Statistics and Its Interface

Volume 12 (2019)

Number 2

Two-sample test for compositional data with ball divergence

Pages: 275 – 282

DOI: https://dx.doi.org/10.4310/SII.2019.v12.n2.a8

Authors

Jin Zhu (Southern China Center for Statistical Science, School of Mathematics, Sun Yat-sen University, Guangzhou, China)

Kunsheng Lv (Southern China Center for Statistical Science, School of Mathematics, Sun Yat-sen University, Guangzhou, China)

Aijun Zhang (Department of Statistics and Actuarial Science, University of Hong Kong)

Wenliang Pan (Southern China Center for Statistical Science, School of Mathematics, Sun Yat-sen University, Guangzhou, China)
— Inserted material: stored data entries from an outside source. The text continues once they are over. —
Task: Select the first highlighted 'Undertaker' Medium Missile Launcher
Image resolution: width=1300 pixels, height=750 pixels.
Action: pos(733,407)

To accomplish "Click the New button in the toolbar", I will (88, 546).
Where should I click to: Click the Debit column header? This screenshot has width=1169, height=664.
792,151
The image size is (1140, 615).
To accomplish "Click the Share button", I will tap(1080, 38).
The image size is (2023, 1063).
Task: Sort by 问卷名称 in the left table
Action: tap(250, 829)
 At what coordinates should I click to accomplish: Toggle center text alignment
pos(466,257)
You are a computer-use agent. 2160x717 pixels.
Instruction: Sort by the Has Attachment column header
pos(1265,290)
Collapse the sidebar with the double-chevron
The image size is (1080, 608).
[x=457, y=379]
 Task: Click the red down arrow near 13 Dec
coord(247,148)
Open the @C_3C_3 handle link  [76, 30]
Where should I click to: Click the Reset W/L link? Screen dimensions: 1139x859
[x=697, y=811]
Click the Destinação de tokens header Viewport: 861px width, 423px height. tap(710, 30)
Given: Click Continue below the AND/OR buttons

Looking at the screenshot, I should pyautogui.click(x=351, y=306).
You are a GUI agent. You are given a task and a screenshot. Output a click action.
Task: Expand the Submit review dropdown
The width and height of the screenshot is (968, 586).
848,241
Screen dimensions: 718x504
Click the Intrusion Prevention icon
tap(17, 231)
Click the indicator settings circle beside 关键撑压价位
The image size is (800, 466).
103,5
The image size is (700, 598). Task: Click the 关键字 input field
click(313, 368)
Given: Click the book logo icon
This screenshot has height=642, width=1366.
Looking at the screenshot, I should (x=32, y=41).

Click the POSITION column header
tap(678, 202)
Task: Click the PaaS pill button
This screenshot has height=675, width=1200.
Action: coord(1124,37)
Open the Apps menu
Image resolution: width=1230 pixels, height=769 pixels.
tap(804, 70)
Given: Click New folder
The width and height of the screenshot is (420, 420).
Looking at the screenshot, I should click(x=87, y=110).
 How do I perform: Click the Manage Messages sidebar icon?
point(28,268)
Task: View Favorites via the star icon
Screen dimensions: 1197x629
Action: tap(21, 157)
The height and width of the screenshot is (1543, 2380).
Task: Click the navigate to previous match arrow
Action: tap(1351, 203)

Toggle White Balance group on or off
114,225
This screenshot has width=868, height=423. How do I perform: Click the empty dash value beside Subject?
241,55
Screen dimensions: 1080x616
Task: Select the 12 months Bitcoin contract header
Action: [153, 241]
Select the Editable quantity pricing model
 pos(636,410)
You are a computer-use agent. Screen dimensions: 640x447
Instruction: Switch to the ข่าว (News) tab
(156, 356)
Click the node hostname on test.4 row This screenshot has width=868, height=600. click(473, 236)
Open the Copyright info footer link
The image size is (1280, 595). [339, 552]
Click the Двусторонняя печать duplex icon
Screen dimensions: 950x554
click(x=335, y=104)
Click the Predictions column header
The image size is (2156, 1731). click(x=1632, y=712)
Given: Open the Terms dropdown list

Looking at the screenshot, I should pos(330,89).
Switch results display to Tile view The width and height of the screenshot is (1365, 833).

Xueqin Wang (Southern China Center for Statistical Science, School of Mathematics, Sun Yat-sen University, Guangzhou, China)

Abstract

In this paper, we try to analyze whether the intestinal microbiota structures between gout patients and healthy individuals are different. The intestinal microbiota structures are usually measured by so-called compositional data, composed of multiple components whose value are typically non-negative and sum up to a constant. They are frequently collected and studied in many areas such as petrology, biology, and medicine nowadays. The difficulties to do statistical inference with compositional data arise from not only the constant restriction on the component sum, but also high dimensionality of the components with possible many zero measurements, which are frequently appeared in the 16S rRNA gene sequences. To overcome these difficulties, we first define the Bhattacharyya distance between two compositions such that the set of compositions is isometrically embedded in some spherical surfaces. And then we propose a two-sample test statistic for compositional data by Ball Divergence, a novel but powerful measure for the discrepancy between two probability measures in separable Banach spaces. Our test procedure demonstrates its excellent performance in Monte Carlo simulation studies even when the simulated data consist of thousand components with a high proportion of zero measurements. We also find that our method can distinguish two intestinal microbiota structures between gout patients and healthy individuals while the existing method does not.

Keywords

ball divergence, two-sample test, compositional data

2010 Mathematics Subject Classification

Primary 62P10. Secondary 62G10.

Received 3 May 2018

Published 11 March 2019